Pakistan "is not very anxious" to use nuclear arms but sees the arsenal as necessary in "an imbalanced military relationship with our neighbours", he added.
The report said the official's remarks might slightly ease global concerns about Pakistani nuclear arms being detonated in any future conflict, "though plenty of potential hazards appear to remain".
It added that a "longtime worry" has been that Pakistani military units might be tempted to use battlefield nuclear weapons as a last resort.

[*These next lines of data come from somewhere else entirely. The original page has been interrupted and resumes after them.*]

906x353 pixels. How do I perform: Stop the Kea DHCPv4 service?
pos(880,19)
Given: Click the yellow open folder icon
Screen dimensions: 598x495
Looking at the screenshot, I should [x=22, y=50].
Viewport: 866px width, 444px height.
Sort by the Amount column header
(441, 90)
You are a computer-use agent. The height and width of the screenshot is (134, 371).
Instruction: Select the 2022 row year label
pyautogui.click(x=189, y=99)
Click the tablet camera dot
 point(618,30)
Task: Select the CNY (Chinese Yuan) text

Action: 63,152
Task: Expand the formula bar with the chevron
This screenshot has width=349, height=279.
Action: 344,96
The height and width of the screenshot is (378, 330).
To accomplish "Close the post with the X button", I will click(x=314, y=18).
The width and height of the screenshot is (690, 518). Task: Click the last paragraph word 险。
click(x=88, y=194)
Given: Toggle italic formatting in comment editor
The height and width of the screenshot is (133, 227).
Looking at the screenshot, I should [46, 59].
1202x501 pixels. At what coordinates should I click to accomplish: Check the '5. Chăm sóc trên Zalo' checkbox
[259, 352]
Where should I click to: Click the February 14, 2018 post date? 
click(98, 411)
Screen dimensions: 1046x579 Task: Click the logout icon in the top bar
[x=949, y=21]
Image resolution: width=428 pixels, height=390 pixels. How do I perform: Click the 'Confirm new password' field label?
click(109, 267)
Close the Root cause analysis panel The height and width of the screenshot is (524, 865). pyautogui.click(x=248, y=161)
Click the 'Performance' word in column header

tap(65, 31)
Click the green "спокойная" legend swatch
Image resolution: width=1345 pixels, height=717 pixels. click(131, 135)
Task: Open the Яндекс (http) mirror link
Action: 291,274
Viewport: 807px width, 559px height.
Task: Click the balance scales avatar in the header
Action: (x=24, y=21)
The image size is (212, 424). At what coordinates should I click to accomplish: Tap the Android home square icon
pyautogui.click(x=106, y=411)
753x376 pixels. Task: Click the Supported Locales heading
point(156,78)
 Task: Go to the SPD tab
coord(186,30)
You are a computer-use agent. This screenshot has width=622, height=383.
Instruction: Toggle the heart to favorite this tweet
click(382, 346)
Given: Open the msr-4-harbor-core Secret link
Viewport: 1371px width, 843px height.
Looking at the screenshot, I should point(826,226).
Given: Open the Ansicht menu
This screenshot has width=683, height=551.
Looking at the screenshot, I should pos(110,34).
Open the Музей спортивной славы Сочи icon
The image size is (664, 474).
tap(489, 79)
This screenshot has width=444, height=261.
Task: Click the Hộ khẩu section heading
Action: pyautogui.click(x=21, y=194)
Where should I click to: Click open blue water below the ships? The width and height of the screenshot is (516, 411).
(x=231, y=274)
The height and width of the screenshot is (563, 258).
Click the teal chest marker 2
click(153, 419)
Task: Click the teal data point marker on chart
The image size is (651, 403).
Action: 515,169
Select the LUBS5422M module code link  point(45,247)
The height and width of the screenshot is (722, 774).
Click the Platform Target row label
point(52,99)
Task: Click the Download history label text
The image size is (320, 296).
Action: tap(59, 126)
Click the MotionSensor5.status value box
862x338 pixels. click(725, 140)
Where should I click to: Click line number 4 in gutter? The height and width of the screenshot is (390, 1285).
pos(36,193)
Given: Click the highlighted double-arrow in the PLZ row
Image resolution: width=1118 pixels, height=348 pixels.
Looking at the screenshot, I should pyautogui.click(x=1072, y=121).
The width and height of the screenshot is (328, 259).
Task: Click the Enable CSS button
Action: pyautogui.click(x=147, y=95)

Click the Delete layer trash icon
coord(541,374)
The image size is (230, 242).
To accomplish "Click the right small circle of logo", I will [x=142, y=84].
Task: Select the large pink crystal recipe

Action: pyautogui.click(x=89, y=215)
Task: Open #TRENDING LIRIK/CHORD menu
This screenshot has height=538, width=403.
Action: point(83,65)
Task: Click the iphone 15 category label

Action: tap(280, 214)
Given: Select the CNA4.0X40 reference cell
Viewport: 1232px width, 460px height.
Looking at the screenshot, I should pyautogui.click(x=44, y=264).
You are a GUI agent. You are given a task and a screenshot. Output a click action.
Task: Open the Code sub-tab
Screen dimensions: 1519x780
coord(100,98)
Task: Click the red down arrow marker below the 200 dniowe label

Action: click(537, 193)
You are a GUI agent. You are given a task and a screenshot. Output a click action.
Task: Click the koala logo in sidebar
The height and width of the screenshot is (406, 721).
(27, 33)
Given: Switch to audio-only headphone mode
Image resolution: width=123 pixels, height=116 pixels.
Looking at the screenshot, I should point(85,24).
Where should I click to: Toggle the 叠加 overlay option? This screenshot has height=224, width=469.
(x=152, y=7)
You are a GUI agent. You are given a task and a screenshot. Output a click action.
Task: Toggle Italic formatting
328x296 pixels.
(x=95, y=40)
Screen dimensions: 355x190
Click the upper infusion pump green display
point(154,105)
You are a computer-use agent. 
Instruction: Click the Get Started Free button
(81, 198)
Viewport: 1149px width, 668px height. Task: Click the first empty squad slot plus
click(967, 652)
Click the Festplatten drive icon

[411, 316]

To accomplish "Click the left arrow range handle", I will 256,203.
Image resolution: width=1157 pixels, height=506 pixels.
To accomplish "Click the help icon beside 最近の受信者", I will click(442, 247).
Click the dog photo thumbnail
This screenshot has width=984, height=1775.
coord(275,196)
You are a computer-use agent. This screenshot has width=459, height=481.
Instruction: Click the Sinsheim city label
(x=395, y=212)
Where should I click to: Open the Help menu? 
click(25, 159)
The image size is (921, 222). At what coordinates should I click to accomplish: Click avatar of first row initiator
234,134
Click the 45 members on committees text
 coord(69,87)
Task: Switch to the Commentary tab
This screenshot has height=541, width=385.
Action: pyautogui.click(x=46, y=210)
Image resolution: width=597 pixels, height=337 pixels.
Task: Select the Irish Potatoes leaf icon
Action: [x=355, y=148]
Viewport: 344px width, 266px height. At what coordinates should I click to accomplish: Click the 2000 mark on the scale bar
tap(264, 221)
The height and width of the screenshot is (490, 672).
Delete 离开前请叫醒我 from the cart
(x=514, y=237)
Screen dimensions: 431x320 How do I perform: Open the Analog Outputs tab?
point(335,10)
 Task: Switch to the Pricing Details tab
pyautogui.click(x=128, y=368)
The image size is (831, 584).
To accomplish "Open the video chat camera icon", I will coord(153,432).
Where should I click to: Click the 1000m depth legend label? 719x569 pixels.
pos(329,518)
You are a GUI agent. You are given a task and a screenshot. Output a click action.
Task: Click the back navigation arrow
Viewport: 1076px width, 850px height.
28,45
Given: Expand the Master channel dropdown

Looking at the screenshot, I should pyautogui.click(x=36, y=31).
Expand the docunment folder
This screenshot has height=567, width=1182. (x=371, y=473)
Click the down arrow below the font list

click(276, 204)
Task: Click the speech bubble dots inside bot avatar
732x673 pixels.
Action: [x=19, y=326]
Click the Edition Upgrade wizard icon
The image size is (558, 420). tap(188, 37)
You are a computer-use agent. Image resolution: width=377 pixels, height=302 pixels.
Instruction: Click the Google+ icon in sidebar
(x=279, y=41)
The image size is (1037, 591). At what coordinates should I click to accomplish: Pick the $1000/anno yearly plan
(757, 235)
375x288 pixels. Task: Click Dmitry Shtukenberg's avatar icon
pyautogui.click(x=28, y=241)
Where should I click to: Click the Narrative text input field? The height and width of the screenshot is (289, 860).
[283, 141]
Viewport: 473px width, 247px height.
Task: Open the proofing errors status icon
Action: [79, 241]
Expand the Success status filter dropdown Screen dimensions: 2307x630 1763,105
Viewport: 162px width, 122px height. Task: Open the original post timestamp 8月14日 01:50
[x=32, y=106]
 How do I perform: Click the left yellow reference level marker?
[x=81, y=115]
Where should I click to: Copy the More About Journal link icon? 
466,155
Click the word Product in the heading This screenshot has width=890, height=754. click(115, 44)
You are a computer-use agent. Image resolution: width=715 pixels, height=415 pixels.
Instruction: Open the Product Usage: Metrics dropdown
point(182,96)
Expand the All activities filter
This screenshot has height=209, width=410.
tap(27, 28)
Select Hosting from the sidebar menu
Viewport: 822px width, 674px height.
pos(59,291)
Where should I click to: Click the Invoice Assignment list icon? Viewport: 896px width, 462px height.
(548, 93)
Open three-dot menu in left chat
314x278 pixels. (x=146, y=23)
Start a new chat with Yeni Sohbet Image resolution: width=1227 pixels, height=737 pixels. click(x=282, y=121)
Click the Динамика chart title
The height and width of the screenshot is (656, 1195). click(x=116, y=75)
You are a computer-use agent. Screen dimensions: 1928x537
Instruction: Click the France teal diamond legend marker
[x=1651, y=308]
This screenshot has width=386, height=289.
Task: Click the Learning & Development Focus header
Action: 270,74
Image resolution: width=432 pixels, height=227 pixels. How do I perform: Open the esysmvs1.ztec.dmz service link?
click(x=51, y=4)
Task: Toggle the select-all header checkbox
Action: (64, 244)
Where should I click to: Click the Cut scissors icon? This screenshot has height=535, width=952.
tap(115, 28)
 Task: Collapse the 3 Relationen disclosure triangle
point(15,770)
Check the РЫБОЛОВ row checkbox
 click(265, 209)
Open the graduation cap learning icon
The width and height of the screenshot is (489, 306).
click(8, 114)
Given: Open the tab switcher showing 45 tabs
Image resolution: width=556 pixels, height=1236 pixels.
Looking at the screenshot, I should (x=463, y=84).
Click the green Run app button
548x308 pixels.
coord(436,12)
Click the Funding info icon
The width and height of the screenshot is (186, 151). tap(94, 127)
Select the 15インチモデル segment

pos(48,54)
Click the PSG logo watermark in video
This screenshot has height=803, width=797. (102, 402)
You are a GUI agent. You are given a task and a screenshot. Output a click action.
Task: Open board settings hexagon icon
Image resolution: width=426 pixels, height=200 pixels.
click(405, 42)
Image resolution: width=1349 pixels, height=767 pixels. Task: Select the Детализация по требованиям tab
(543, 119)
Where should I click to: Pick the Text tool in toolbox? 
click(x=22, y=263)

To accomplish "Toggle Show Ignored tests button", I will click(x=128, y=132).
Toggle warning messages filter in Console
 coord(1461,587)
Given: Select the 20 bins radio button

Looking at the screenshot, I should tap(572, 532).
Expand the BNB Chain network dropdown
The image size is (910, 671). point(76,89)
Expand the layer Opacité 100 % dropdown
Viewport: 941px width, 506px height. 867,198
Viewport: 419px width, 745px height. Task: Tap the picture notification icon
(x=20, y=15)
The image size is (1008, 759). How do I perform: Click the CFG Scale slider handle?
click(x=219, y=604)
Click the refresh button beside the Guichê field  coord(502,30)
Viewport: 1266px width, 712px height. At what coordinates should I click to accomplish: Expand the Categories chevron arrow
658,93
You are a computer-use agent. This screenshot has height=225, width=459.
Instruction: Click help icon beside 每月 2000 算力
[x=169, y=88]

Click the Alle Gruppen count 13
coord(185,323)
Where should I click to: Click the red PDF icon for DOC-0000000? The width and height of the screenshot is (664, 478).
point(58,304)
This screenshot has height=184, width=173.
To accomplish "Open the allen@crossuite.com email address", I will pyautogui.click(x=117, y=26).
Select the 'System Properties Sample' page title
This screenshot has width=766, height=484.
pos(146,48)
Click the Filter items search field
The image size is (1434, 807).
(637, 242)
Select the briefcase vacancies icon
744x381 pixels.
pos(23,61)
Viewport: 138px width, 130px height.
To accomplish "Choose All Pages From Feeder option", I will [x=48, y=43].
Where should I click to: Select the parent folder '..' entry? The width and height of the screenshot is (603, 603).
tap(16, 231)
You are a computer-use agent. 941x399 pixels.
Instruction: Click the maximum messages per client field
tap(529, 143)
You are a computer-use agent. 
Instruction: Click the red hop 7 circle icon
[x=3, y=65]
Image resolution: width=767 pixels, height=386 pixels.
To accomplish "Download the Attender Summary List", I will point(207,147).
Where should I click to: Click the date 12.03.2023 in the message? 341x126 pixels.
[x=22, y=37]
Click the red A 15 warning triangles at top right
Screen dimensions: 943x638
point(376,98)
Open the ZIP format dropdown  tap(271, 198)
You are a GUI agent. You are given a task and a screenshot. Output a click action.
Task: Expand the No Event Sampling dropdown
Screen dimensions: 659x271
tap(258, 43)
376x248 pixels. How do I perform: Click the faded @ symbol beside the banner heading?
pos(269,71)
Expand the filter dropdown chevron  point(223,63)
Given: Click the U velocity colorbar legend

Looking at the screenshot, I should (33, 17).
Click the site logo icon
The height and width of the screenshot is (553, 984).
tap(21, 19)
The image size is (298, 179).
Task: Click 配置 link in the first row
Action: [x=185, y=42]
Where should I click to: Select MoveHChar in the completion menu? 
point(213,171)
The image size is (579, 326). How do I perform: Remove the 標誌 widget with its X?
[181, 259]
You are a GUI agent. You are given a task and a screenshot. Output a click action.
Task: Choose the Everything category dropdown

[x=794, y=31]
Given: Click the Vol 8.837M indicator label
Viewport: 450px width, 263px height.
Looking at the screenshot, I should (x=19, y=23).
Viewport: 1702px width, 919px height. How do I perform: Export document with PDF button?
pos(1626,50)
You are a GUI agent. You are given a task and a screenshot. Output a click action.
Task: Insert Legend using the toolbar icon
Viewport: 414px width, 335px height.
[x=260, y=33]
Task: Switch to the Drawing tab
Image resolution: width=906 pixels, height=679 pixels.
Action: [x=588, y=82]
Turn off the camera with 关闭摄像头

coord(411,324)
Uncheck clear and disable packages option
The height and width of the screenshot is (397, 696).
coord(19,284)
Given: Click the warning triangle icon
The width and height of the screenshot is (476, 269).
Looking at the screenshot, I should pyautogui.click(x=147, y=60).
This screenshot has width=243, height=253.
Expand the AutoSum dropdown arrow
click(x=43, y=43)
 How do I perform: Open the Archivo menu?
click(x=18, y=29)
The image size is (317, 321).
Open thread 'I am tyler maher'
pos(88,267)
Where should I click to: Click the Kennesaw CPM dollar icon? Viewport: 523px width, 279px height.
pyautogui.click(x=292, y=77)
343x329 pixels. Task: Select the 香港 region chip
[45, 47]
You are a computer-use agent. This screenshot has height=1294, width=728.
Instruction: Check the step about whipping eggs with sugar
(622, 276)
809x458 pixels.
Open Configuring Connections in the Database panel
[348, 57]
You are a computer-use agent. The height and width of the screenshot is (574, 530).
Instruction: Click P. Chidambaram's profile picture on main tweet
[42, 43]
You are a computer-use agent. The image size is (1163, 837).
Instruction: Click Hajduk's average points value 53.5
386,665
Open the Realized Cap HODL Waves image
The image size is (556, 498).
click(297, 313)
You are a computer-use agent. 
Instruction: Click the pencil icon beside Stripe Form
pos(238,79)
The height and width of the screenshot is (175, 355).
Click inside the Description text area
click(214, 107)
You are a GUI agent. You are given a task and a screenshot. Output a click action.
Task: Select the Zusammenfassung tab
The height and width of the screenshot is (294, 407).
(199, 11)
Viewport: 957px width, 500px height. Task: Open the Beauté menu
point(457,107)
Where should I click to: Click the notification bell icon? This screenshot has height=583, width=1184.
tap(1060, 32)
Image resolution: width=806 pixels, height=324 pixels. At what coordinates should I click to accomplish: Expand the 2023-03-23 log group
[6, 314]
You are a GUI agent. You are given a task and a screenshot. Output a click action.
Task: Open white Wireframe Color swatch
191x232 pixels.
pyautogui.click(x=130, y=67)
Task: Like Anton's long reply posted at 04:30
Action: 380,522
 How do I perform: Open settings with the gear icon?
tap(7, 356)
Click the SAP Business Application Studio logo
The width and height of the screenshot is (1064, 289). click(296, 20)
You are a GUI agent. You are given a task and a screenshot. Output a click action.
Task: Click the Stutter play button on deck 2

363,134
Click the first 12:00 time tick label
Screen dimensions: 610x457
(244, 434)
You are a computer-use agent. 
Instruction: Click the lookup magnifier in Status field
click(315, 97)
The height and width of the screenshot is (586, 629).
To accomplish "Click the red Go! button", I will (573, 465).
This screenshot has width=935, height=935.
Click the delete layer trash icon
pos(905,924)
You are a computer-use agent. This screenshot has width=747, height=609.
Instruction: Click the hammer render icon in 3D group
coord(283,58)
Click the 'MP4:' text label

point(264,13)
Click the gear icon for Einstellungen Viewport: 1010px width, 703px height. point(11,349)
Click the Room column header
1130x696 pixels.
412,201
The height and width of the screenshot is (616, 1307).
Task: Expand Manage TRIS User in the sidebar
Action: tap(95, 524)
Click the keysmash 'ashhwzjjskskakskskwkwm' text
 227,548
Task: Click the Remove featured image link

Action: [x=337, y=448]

One possible scenario for such a move might be if Pakistani troops are in danger of being overwhelmed in any war with India, the report said.
India follows a policy of "no first use" as part of its nuclear doctrine but Pakistan does not.
Asked if Pakistani military commanders -- once given emergency authority to detonate nuclear weapons -- might set off the devices rather than allow Indian troops to overrun them, the official said: "I think principally I should take offence to this remark.
"We are not so naive to...hand them (nuclear weapons) over to a conventional army coming to our borders...There are no chances of that."
The official said if Pakistan could develop nuclear weapons, "I'm sure we can look after it, also". He referred to the "high caliber" of the nuclear technologies and the troops whose dedicated mission is to secure the arsenal.
Pakistani military commanders, the official said, "would rather commit suicide than let this fall in somebody else's hands who's not supposed to have it".
Asked about US concerns about the security of Pakistan's stockpile, particularly after militants have attacked armed forces installations in recent years, the official said nuclear safety is of paramount priority to the country' leaders.
"If something like that happens, who is the biggest affectee of that? It's us. If there is radiation, it's us. It's our people," the official said.
International nuclear weapons watchdog groups believe Pakistan has about 100 weapons, which is slightly more than what India is believed to have.